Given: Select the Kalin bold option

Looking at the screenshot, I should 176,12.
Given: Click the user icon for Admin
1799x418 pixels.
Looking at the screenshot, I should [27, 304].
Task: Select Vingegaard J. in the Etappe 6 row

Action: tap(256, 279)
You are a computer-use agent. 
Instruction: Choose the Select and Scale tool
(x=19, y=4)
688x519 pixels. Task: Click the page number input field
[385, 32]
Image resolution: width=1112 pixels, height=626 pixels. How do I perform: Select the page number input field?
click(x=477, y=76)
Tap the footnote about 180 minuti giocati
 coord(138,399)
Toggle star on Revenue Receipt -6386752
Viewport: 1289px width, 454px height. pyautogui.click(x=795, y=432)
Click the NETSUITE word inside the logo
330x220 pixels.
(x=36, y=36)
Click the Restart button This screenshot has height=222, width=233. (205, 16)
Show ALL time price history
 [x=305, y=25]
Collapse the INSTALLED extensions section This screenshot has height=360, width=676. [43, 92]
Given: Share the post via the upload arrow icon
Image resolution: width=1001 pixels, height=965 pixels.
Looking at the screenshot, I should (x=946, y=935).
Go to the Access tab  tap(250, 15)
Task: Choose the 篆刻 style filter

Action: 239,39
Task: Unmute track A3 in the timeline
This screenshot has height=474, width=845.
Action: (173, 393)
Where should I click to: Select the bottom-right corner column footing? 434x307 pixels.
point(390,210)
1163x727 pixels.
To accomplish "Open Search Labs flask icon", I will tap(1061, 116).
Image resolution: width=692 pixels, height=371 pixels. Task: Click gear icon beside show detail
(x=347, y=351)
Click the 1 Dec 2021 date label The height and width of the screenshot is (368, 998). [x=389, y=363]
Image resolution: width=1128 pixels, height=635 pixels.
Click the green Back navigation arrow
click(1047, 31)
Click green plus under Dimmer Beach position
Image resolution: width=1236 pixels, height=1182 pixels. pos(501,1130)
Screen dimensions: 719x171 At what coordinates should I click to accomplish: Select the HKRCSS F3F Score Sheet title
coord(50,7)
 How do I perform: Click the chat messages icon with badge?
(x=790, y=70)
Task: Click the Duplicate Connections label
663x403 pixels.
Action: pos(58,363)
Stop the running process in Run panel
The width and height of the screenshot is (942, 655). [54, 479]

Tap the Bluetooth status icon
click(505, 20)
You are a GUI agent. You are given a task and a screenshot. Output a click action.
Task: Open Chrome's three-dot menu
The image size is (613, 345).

════

* **Required work**
Report back each line of the entries that holds the string "Open".

* **Written response**
To accomplish "Open Search Labs flask icon", I will tap(1061, 116).
Task: Open Chrome's three-dot menu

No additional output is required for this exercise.